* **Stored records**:

■ ■ ■

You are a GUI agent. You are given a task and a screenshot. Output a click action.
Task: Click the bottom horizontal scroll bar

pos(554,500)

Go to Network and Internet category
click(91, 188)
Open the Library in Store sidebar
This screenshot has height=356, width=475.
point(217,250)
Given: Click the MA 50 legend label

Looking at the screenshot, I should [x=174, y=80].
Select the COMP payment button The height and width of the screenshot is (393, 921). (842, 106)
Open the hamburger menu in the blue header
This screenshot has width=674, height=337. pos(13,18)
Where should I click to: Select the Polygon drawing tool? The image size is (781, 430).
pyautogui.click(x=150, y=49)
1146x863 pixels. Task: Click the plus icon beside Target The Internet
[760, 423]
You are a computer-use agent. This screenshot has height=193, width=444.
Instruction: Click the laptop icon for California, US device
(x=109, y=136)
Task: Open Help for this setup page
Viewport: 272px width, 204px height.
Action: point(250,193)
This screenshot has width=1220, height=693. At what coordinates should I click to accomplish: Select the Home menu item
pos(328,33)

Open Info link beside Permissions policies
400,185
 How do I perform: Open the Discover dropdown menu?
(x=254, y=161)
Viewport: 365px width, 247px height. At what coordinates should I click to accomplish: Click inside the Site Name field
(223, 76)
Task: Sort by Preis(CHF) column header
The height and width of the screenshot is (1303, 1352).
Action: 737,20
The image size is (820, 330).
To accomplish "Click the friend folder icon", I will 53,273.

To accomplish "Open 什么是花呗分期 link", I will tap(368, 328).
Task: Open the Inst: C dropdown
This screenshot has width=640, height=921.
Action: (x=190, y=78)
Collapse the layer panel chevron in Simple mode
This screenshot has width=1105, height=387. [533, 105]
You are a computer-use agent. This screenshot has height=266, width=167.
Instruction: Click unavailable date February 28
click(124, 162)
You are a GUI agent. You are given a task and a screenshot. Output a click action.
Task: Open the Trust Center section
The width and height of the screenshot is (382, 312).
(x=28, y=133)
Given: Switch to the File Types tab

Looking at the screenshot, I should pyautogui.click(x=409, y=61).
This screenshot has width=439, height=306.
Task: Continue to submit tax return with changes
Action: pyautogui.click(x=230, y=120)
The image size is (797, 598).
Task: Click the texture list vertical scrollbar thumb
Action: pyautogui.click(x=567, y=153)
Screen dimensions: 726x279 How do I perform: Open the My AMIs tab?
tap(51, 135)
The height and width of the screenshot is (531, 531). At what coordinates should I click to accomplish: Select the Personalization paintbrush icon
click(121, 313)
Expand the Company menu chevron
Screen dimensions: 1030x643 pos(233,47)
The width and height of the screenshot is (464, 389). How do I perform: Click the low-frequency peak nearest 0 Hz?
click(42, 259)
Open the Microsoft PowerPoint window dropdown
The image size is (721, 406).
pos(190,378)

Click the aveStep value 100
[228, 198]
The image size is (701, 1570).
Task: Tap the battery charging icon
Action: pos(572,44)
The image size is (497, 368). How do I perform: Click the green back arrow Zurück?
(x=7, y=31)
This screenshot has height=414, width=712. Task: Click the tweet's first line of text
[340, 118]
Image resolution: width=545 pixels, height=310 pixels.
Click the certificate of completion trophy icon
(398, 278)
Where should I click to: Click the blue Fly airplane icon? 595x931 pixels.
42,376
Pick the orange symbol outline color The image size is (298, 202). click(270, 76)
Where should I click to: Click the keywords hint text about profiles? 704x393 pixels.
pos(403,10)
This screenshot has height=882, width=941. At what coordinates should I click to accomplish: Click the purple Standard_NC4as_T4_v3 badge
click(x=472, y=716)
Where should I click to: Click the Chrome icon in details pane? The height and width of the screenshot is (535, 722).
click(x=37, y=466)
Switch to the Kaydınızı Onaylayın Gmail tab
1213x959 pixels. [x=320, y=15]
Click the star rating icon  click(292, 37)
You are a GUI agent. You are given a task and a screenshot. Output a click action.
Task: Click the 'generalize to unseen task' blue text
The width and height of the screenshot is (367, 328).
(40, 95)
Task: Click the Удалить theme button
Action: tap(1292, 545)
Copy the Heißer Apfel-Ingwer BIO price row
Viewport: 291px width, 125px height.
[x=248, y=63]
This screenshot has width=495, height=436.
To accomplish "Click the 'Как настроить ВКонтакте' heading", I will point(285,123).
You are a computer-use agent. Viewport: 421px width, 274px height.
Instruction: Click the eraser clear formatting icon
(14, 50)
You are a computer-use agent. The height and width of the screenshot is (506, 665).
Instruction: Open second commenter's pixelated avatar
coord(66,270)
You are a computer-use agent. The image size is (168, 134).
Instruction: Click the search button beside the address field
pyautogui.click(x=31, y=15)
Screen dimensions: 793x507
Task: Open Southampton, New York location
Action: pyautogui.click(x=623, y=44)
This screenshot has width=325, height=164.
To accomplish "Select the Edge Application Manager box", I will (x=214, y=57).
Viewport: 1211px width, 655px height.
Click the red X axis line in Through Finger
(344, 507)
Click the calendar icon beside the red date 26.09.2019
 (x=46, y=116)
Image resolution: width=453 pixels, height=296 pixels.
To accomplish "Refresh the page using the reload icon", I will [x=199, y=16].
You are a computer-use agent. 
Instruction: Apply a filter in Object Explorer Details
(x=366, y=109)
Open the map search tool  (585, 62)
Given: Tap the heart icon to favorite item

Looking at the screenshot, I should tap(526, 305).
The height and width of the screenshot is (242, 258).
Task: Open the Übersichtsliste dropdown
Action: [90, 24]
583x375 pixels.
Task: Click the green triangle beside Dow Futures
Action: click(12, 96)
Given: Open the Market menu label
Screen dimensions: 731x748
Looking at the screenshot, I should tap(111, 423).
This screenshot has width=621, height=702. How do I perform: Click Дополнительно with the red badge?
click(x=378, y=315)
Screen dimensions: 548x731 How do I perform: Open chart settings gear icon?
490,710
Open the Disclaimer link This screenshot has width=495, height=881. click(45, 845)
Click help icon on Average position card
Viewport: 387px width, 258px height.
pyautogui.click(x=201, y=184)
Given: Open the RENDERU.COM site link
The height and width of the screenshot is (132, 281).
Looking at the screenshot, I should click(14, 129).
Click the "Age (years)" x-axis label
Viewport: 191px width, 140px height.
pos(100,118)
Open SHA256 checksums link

■ ■ ■

* **Work to be completed**: Line by line, reproduce the records above exactly.

* **Response area**:
You are a GUI agent. You are given a task and a screenshot. Output a click action.
Task: Click the bottom horizontal scroll bar

pos(554,500)

Go to Network and Internet category
click(91, 188)
Open the Library in Store sidebar
This screenshot has height=356, width=475.
point(217,250)
Given: Click the MA 50 legend label

Looking at the screenshot, I should [x=174, y=80].
Select the COMP payment button The height and width of the screenshot is (393, 921). (842, 106)
Open the hamburger menu in the blue header
This screenshot has width=674, height=337. pos(13,18)
Where should I click to: Select the Polygon drawing tool? The image size is (781, 430).
pyautogui.click(x=150, y=49)
1146x863 pixels. Task: Click the plus icon beside Target The Internet
[760, 423]
You are a computer-use agent. This screenshot has height=193, width=444.
Instruction: Click the laptop icon for California, US device
(x=109, y=136)
Task: Open Help for this setup page
Viewport: 272px width, 204px height.
Action: point(250,193)
This screenshot has width=1220, height=693. At what coordinates should I click to accomplish: Select the Home menu item
pos(328,33)

Open Info link beside Permissions policies
400,185
 How do I perform: Open the Discover dropdown menu?
(x=254, y=161)
Viewport: 365px width, 247px height. At what coordinates should I click to accomplish: Click inside the Site Name field
(223, 76)
Task: Sort by Preis(CHF) column header
The height and width of the screenshot is (1303, 1352).
Action: 737,20
The image size is (820, 330).
To accomplish "Click the friend folder icon", I will 53,273.

To accomplish "Open 什么是花呗分期 link", I will tap(368, 328).
Task: Open the Inst: C dropdown
This screenshot has width=640, height=921.
Action: (x=190, y=78)
Collapse the layer panel chevron in Simple mode
This screenshot has width=1105, height=387. [533, 105]
You are a computer-use agent. This screenshot has height=266, width=167.
Instruction: Click unavailable date February 28
click(124, 162)
You are a GUI agent. You are given a task and a screenshot. Output a click action.
Task: Open the Trust Center section
The width and height of the screenshot is (382, 312).
(x=28, y=133)
Given: Switch to the File Types tab

Looking at the screenshot, I should pyautogui.click(x=409, y=61).
This screenshot has width=439, height=306.
Task: Continue to submit tax return with changes
Action: pyautogui.click(x=230, y=120)
The image size is (797, 598).
Task: Click the texture list vertical scrollbar thumb
Action: pyautogui.click(x=567, y=153)
Screen dimensions: 726x279 How do I perform: Open the My AMIs tab?
tap(51, 135)
The height and width of the screenshot is (531, 531). At what coordinates should I click to accomplish: Select the Personalization paintbrush icon
click(121, 313)
Expand the Company menu chevron
Screen dimensions: 1030x643 pos(233,47)
The width and height of the screenshot is (464, 389). How do I perform: Click the low-frequency peak nearest 0 Hz?
click(42, 259)
Open the Microsoft PowerPoint window dropdown
The image size is (721, 406).
pos(190,378)

Click the aveStep value 100
[228, 198]
The image size is (701, 1570).
Task: Tap the battery charging icon
Action: pos(572,44)
The image size is (497, 368). How do I perform: Click the green back arrow Zurück?
(x=7, y=31)
This screenshot has height=414, width=712. Task: Click the tweet's first line of text
[340, 118]
Image resolution: width=545 pixels, height=310 pixels.
Click the certificate of completion trophy icon
(398, 278)
Where should I click to: Click the blue Fly airplane icon? 595x931 pixels.
42,376
Pick the orange symbol outline color The image size is (298, 202). click(270, 76)
Where should I click to: Click the keywords hint text about profiles? 704x393 pixels.
pos(403,10)
This screenshot has height=882, width=941. At what coordinates should I click to accomplish: Click the purple Standard_NC4as_T4_v3 badge
click(x=472, y=716)
Where should I click to: Click the Chrome icon in details pane? The height and width of the screenshot is (535, 722).
click(x=37, y=466)
Switch to the Kaydınızı Onaylayın Gmail tab
1213x959 pixels. [x=320, y=15]
Click the star rating icon  click(292, 37)
You are a GUI agent. You are given a task and a screenshot. Output a click action.
Task: Click the 'generalize to unseen task' blue text
The width and height of the screenshot is (367, 328).
(40, 95)
Task: Click the Удалить theme button
Action: tap(1292, 545)
Copy the Heißer Apfel-Ingwer BIO price row
Viewport: 291px width, 125px height.
[x=248, y=63]
This screenshot has width=495, height=436.
To accomplish "Click the 'Как настроить ВКонтакте' heading", I will point(285,123).
You are a computer-use agent. Viewport: 421px width, 274px height.
Instruction: Click the eraser clear formatting icon
(14, 50)
You are a computer-use agent. The height and width of the screenshot is (506, 665).
Instruction: Open second commenter's pixelated avatar
coord(66,270)
You are a computer-use agent. The image size is (168, 134).
Instruction: Click the search button beside the address field
pyautogui.click(x=31, y=15)
Screen dimensions: 793x507
Task: Open Southampton, New York location
Action: pyautogui.click(x=623, y=44)
This screenshot has width=325, height=164.
To accomplish "Select the Edge Application Manager box", I will (x=214, y=57).
Viewport: 1211px width, 655px height.
Click the red X axis line in Through Finger
(344, 507)
Click the calendar icon beside the red date 26.09.2019
 (x=46, y=116)
Image resolution: width=453 pixels, height=296 pixels.
To accomplish "Refresh the page using the reload icon", I will [x=199, y=16].
You are a computer-use agent. 
Instruction: Apply a filter in Object Explorer Details
(x=366, y=109)
Open the map search tool  (585, 62)
Given: Tap the heart icon to favorite item

Looking at the screenshot, I should tap(526, 305).
The height and width of the screenshot is (242, 258).
Task: Open the Übersichtsliste dropdown
Action: [90, 24]
583x375 pixels.
Task: Click the green triangle beside Dow Futures
Action: click(12, 96)
Given: Open the Market menu label
Screen dimensions: 731x748
Looking at the screenshot, I should tap(111, 423).
This screenshot has width=621, height=702. How do I perform: Click Дополнительно with the red badge?
click(x=378, y=315)
Screen dimensions: 548x731 How do I perform: Open chart settings gear icon?
490,710
Open the Disclaimer link This screenshot has width=495, height=881. click(45, 845)
Click help icon on Average position card
Viewport: 387px width, 258px height.
pyautogui.click(x=201, y=184)
Given: Open the RENDERU.COM site link
The height and width of the screenshot is (132, 281).
Looking at the screenshot, I should click(14, 129).
Click the "Age (years)" x-axis label
Viewport: 191px width, 140px height.
pos(100,118)
Open SHA256 checksums link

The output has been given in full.